In recessive Ataxias
Michel Koening, MD
Friedreich's ataxia is the most frequent recessive ataxia occuring among white populations. But there are other recessive ataxias as well, they include:
- ataxia telanglectasia
- familial vitamin E deficiency
- refsum diseases
- infantile onset spinocerebellar ataxia, or IOSCA
- spastic ataxia of Charlevoix-Saguenay
Other rare ataxias that don't have a name because they are not well characterized.
In recessively inherited ataxias only the ataxia patient manifests the disease because he/she has 2 copies of the ataxian defect or mutation, one received from each parent. The parents of the patient are not affected because they carry only one copie. For all recessive diseases, the frequency of healthy carries is much higher than the frequency of patients, because the risk that 2 carries of the same ataxia mutation marry is relatively low. For example, for Friedreich's ataxia, the frequency of healthy carries is 1 in 120 while the frequency of patients is 1 in 40,000. We have shown that almost all Friedreich's ataxia carriers and patients have the same ancestor (who lived most likely more than 10,000 years ago). This explains why Friedreich's ataxia is more prevalent in white populations and is almost non-existent among Japanese and black African populations.
The mutations lie en gene, which serve to make proteins, the building blocks of all living matter. The identification of the Friedreich's ataxia gene showed that the mutation is te same in almost every patient (in agreement with the fact that they are the descendants of a same ancestor). It is an expansion of a repetition of the trinucleotide GAA. Unlike the trinucleotide expansions found in dominant ataxias, the GAA expansion is very large ands does not contain the information to make the protein (called frataxin). How then does this expansion cause the disease?

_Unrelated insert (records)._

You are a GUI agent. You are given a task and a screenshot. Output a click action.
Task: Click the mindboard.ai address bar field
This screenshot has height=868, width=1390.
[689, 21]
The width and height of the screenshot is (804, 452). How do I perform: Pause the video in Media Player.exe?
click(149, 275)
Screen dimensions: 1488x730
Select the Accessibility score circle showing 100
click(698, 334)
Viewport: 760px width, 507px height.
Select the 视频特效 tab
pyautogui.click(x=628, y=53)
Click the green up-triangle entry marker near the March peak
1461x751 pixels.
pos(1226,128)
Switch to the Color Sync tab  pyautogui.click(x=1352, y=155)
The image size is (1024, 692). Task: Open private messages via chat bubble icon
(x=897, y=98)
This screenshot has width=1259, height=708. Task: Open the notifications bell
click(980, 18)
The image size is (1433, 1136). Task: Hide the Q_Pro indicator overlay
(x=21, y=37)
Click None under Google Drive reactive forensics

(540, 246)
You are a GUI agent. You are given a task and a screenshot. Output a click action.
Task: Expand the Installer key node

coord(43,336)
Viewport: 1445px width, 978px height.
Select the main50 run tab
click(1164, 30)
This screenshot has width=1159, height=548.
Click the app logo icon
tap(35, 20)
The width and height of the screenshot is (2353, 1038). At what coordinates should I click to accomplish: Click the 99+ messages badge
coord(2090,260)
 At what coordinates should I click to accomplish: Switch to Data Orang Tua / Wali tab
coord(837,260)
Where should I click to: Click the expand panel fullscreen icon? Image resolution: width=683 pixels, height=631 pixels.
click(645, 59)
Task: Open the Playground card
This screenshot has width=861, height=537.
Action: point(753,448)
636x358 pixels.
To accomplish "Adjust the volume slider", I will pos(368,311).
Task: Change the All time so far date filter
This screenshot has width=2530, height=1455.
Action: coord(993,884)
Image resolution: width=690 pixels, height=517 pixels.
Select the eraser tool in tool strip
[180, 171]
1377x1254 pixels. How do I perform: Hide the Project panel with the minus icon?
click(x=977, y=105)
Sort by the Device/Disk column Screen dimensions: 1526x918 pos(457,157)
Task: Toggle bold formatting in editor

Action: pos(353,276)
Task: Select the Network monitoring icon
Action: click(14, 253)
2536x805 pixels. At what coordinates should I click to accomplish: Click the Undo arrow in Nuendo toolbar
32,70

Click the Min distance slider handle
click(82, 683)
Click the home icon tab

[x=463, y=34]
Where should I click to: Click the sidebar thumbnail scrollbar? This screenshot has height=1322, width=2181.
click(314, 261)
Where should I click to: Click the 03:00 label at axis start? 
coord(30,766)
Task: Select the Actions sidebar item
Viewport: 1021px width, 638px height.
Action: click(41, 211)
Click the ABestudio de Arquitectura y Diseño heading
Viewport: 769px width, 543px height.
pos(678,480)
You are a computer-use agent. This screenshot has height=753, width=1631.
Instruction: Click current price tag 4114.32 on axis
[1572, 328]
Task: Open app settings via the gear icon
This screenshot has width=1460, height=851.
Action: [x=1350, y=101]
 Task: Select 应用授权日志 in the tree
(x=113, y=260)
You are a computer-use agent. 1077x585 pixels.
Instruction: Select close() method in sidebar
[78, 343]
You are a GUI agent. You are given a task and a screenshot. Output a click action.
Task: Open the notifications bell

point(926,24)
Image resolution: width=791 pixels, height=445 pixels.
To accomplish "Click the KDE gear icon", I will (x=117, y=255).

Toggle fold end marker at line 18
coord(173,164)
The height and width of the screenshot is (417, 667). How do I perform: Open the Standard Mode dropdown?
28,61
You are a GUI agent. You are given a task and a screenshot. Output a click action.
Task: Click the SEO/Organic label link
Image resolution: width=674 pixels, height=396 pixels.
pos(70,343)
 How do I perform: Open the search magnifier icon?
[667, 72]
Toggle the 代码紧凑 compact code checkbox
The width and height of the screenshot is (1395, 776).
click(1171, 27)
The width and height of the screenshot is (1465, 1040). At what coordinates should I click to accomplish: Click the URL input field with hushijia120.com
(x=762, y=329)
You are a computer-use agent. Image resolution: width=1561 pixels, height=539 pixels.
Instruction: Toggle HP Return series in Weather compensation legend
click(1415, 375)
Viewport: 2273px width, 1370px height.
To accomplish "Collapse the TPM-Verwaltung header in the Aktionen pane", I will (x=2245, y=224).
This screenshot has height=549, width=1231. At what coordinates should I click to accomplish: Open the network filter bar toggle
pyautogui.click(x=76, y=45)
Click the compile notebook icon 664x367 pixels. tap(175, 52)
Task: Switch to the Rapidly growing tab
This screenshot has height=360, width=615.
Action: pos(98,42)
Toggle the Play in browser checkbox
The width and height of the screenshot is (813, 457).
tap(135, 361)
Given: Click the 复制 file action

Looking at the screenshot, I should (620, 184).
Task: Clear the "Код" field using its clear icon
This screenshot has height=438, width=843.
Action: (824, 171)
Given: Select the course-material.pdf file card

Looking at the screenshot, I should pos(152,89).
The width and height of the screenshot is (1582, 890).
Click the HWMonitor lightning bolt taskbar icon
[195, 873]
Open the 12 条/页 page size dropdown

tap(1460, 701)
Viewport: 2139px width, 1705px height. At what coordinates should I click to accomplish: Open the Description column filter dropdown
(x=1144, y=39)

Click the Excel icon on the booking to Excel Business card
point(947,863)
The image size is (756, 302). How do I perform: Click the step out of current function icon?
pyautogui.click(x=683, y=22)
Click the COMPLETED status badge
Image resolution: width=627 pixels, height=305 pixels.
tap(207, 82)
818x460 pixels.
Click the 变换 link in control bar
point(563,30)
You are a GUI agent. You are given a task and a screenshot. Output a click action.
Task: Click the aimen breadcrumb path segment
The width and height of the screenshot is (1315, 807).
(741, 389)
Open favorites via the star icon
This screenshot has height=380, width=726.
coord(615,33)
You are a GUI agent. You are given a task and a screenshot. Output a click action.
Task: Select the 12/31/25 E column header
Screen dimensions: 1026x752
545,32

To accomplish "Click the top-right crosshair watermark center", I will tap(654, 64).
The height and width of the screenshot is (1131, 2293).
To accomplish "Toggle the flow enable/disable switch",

The expansion causes much less frataxin to be made, about 10 to 20 times less. The important point here is that there is still a little bit of frataxin made. This distinguishes the expansion mutation from other mutations, referred to as truncating mutations and frequently found in other recessive diseases, which completely alter the production of the protein. The identification of the Friedreich's ataxia gene now allows the study of the function offrataxin, which should shed light on ahow its reduction causes the disease. Frataxin is a protein of the mitochondria, the structures of a cell where its fuel is produced from food. This energy conversion requires electron transport with iron containing proteins.
Frataxin is present in tissues that are rich in mitochondria, which include the tissues that are affected in patients (dorsal cord, heart..). Frataxin is present in every living organism, including fungi and yeast, because they also contain mitochondria. In yeast, complete absence of frataxin causes iron accumulation within the mitochondria.
In Friedreich's ataxia patients, a similar defects is also likely to apply, but to a lesser extent since there is still some residualfrataxin present. Evidence of this are iron deposits and defect of some iron containing proteins and heart of patients. Mitochondrial iron accumulation seems therefore to be the culprit, since excess of iron is well known to stimulate the production of toxic compounds called free radicals or reactive oxygen species. The toxic process is called oxydative stress.
Some drugs and vitamins, called anti-oxidants, protect against oxidative stress. One of them is vitamin E, therefore suggesting that reduction of frataxin or of vitamin E may cause ataxia through a final common mechanism. The use of anti-oxidants appears attractive but should be approached with caution, since some anti-oxidants, may have an effect opposite to the one intended. The use of animal models is vitually important here, in order to assess the affectiveness of different therapeutic approaches.
A knockout mouse has been specially bred, its DNA altered to inhibit frataxin production and so mimic Friedreich's ataxia. The difficulty here is to create a mutation in the mouse that would have the same consequence as the expansion mutation in patients: a reduction but not a complete extinction of frataxin expression. An alternative therapeutic approch would be to prevent the expansion mutation from reducing frataxin production. The faulty process here seems to lie in the reading of the gene (elongation of transcription), and more precisely the reading of the expansion of the GAA repeat, as shown by the groups of Pandolfo (Montreal) and P. Patel (Houston). More work is warranted on this aspect of the disease.